Eggs are a pretty incredible food, and one of the easiest to produce in your own backyard. All you need are a few hens and, with appropriate space and care, you’ll be collecting them in no time. Why are eggs such a great food? And what can you do with them when your hens are producing more than you can eat? Here are a few fun facts on eggs for poultry farmers everywhere.

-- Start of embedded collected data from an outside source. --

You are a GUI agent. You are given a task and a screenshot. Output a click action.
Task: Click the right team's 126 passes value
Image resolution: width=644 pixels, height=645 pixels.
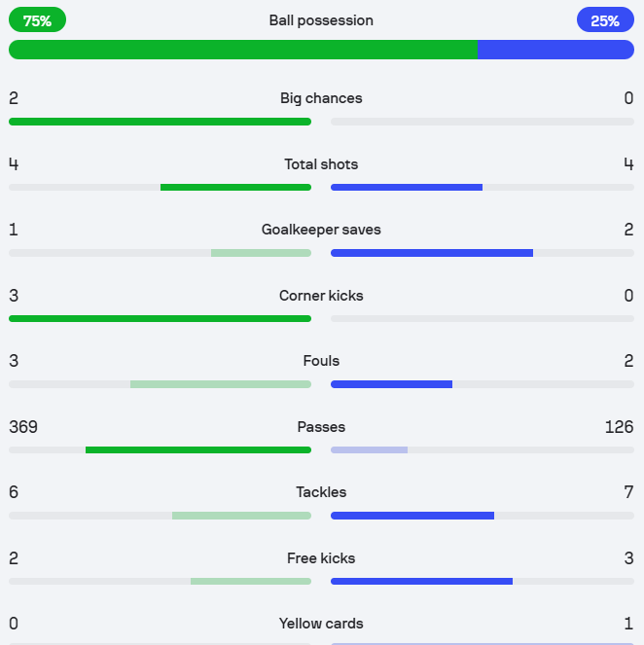[x=619, y=427]
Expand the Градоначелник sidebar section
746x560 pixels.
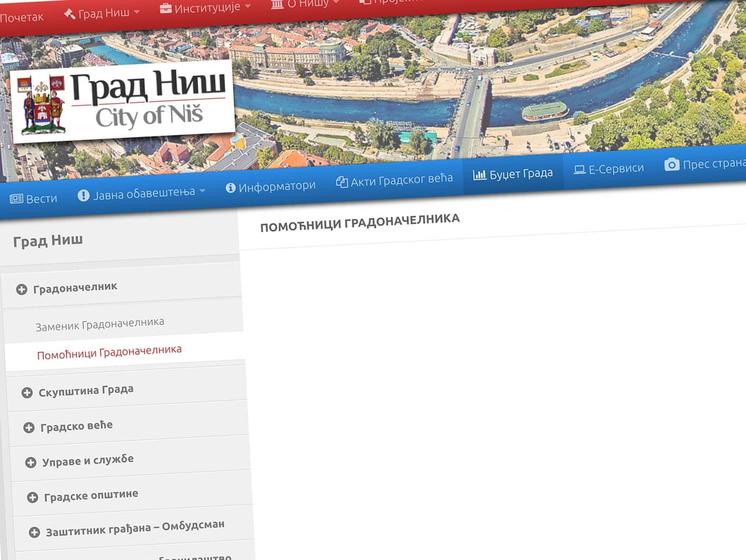point(22,290)
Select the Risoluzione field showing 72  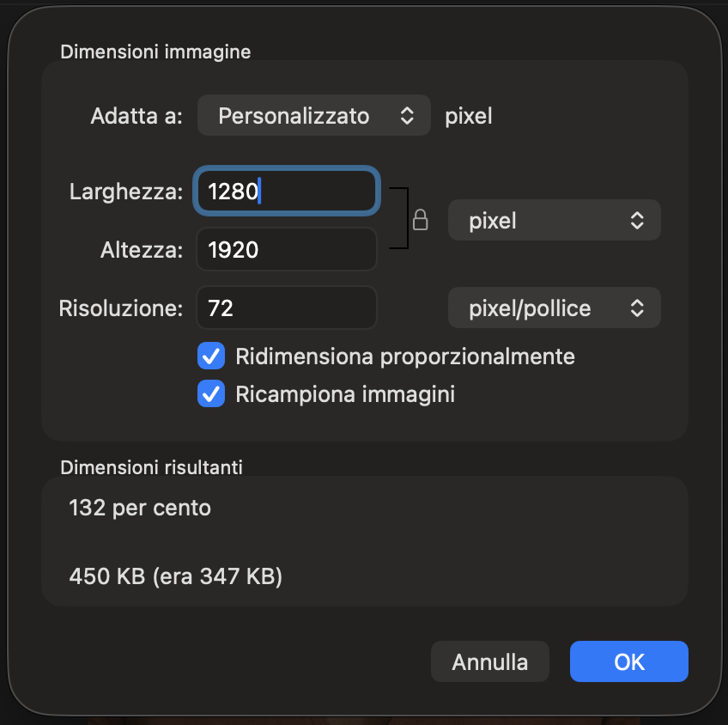pos(287,308)
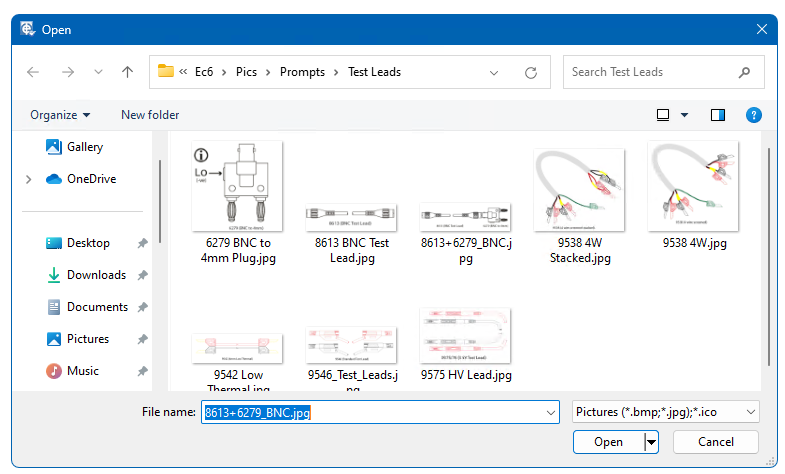Refresh the Test Leads folder view
The width and height of the screenshot is (785, 474).
point(531,72)
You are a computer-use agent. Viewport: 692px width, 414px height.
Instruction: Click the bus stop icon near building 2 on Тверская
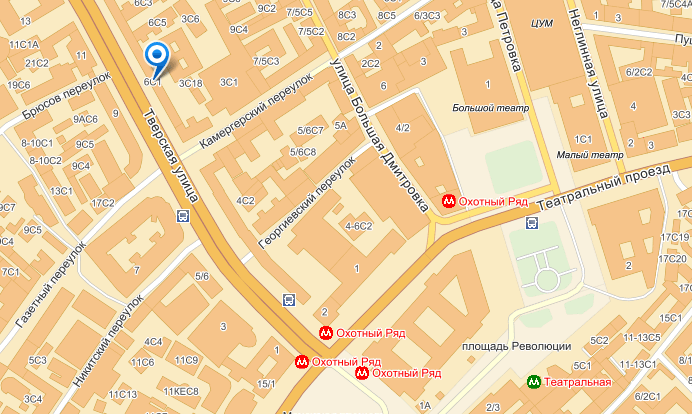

Eggs come in a wide variety of colors and patterns. There are a lot more options than the simple white or brown you see on grocery store shelves. Breeds like Marans lay dark chocolate-colored eggs, Ameraucanas lay blue eggs, Olive Eggers produce deep green ones, and there are any number of specklings and shadings within each color variety.
How do your hens do this? Egg shells are produced over a period of about 20 hours, and as they travel through your chicken’s oviduct certain pigments are released. For example, Ameraucana’s produce a pigment called oocyanin, while brown egg layers produce more protoporhyrin. There is no known reason why different breeds produce different pigments, but because this process takes place at the very end of egg production and only tints the outside of the shell, there is no taste difference between the different shades of eggs.

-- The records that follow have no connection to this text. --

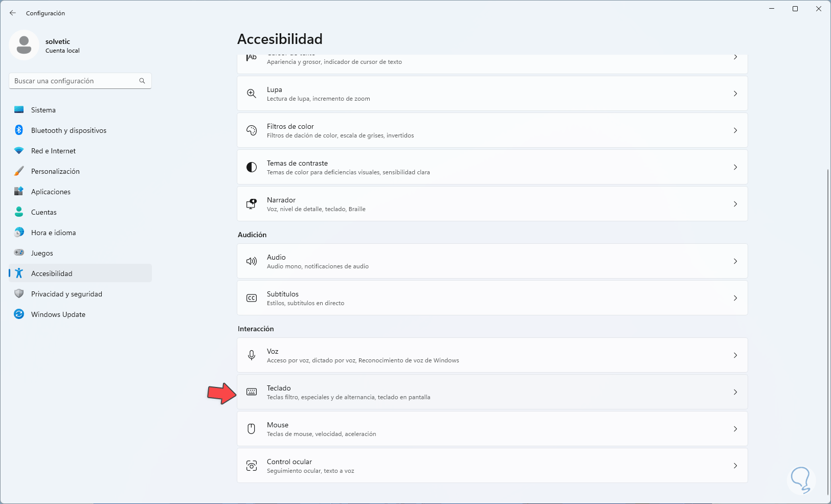
Task: Click the back arrow in the title bar
Action: coord(13,13)
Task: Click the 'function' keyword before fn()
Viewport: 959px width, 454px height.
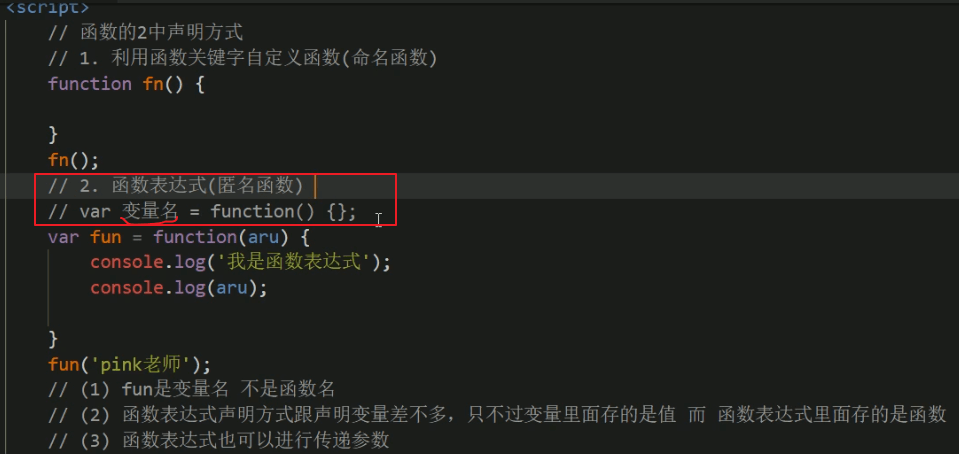Action: click(90, 84)
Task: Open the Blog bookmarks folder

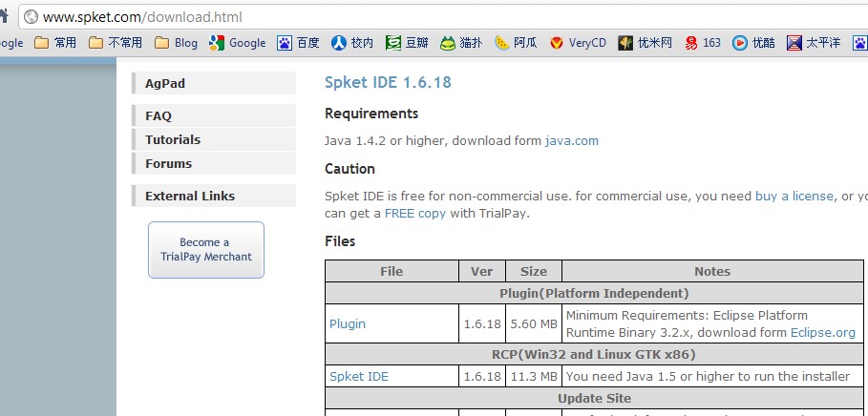Action: [176, 43]
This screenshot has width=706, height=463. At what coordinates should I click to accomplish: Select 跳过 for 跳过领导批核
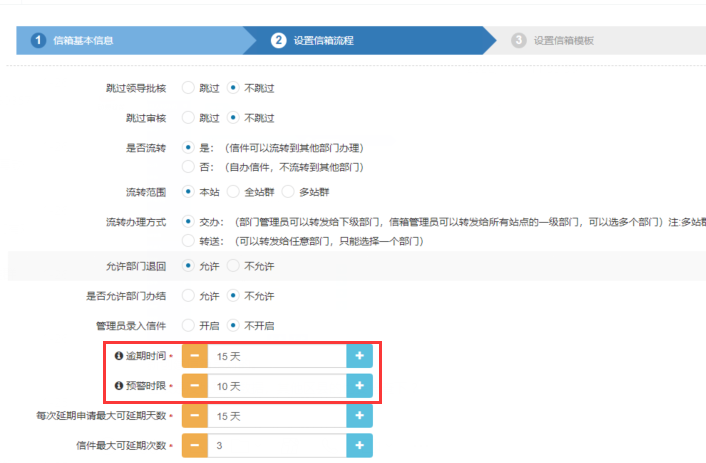(x=187, y=88)
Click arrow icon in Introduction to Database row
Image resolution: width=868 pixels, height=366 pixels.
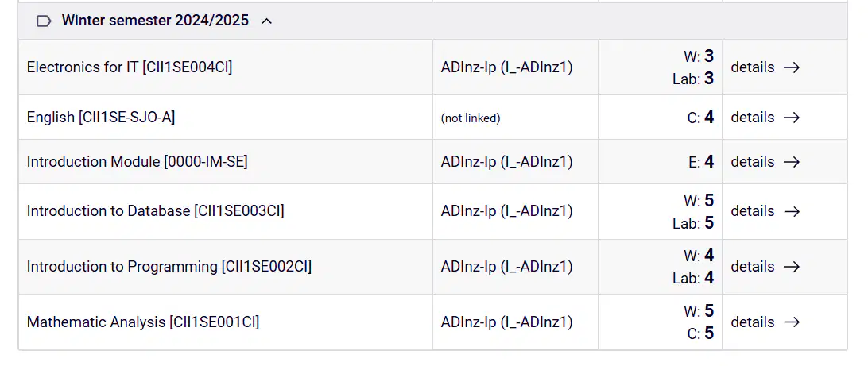click(792, 211)
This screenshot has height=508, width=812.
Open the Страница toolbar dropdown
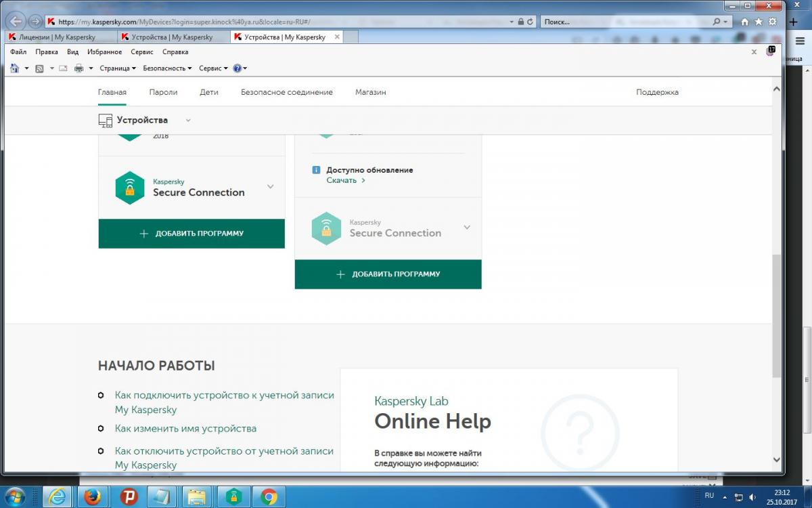[x=117, y=68]
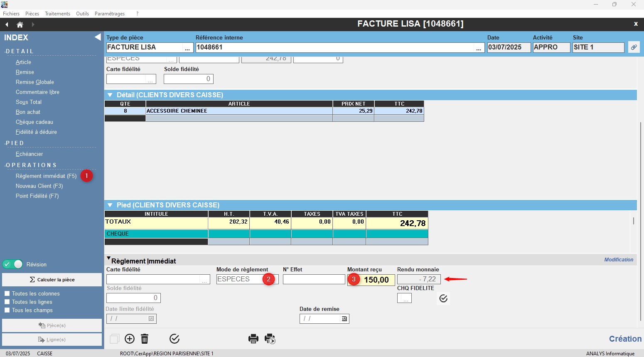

You can somewhat tell what color eggs a chicken will lay by the color of their earlobes. White earlobes indicate a white egg layer, while red lobed hens will lay brown, blue, green, or chocolate eggs. Chicken’s Easter bunny like laying abilities make them great starting animals for kids, who will love collecting rainbows from the nesting boxes.
The simple answer to the most common misconception about eggs is no. You don’t need a rooster to get eggs from your hens, who will lay happily with a flock of mixed sexes, all girls, or even if they are kept by themselves. The only reason you need a rooster is to get fertilized eggs from your hens, necessary if you want to hatch your own chicks. If you live in an urban area, you may find that local ordinances do not allow you to keep a rooster. Don’t worry, you can still get fresh eggs!

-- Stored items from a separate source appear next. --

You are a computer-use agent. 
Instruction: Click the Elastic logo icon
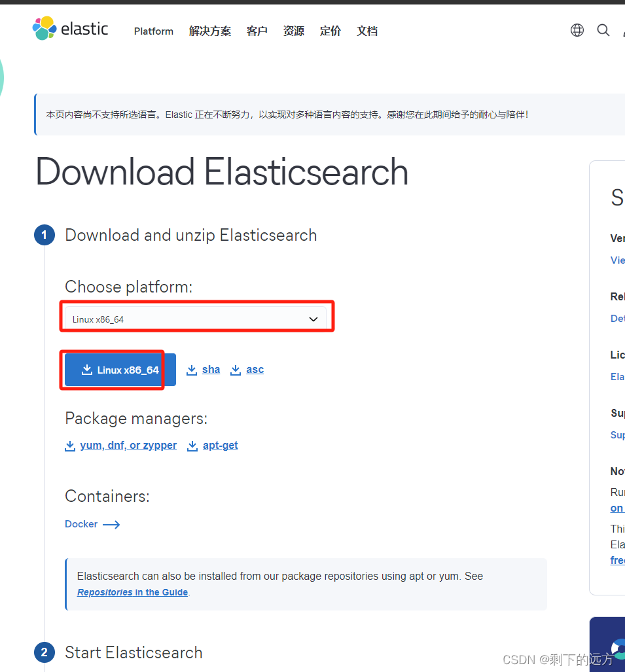pyautogui.click(x=45, y=29)
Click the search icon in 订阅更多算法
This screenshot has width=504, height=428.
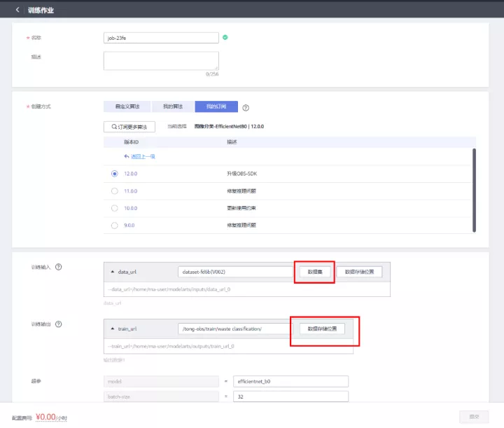click(112, 127)
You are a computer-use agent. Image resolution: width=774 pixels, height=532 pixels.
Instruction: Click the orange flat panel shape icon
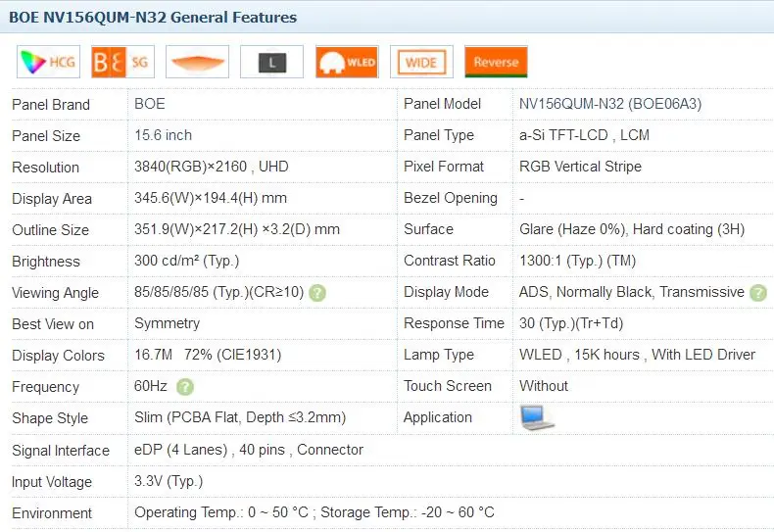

There are plenty of wild and crazy egg dishes from around the world. It is a universal cuisine that has been enjoyed for centuries for breakfast, lunch, and dinner. The Century egg is a Chinese delicacy that dates back over 500 years, while balut is a Filipino dish of duck eggs incubated to 17 days. You won’t be making those in your backyard, however.
Hard-boiled eggs can be pickled with different flavors and spices, and jars of pickled eggs used to be a common sight in bars as a snack food. Pickled eggs are a great way to use up a quantity of eggs, and make an easy treat to keep in your pantry. Eggs can also be baked in all manner of different dishes, and tea eggs are an Oriental dish similar to pickled eggs, with a spicy tea flavor.
Eggs are full of healthy nutrients and important proteins. While eggs are high in cholesterol - about 186 mg per egg - they contain HDL instead of LDL, which is considered the good kind of cholesterol. Eggs are also full of vitamin B2 and important minerals like zinc and iron. Thanks to their high vitamin content they are great for heart health and maintaining strong bones, among other benefits.
Not only can egg shells be painted in beautiful and surprising ways for Easter, the yolks can be used to make traditional paints. Throughout history painters have mixed egg tempera paints, easy to mix and use on a variety of surfaces. Egg whites can be part of an at home hair conditioner, and the shells make great starting containers for seeds who will use them as fertilizer while they grow.
Absolutely! Egg shells offer your hens great nutritional benefits. A chicken has to use a lot of calcium to produce egg shells, and therefore egg laying hens need extra calcium in their diets. The easiest source for calcium is reused egg shells: simply crush them into small pieces so your chickens won’t start eating whole eggs from their nesting boxes. Because eggs are full of all those good proteins, they are also healthy for your chickens to eat in cooked or raw form, but again be careful about how you feed them so you don’t end up with hens eating your fresh eggs.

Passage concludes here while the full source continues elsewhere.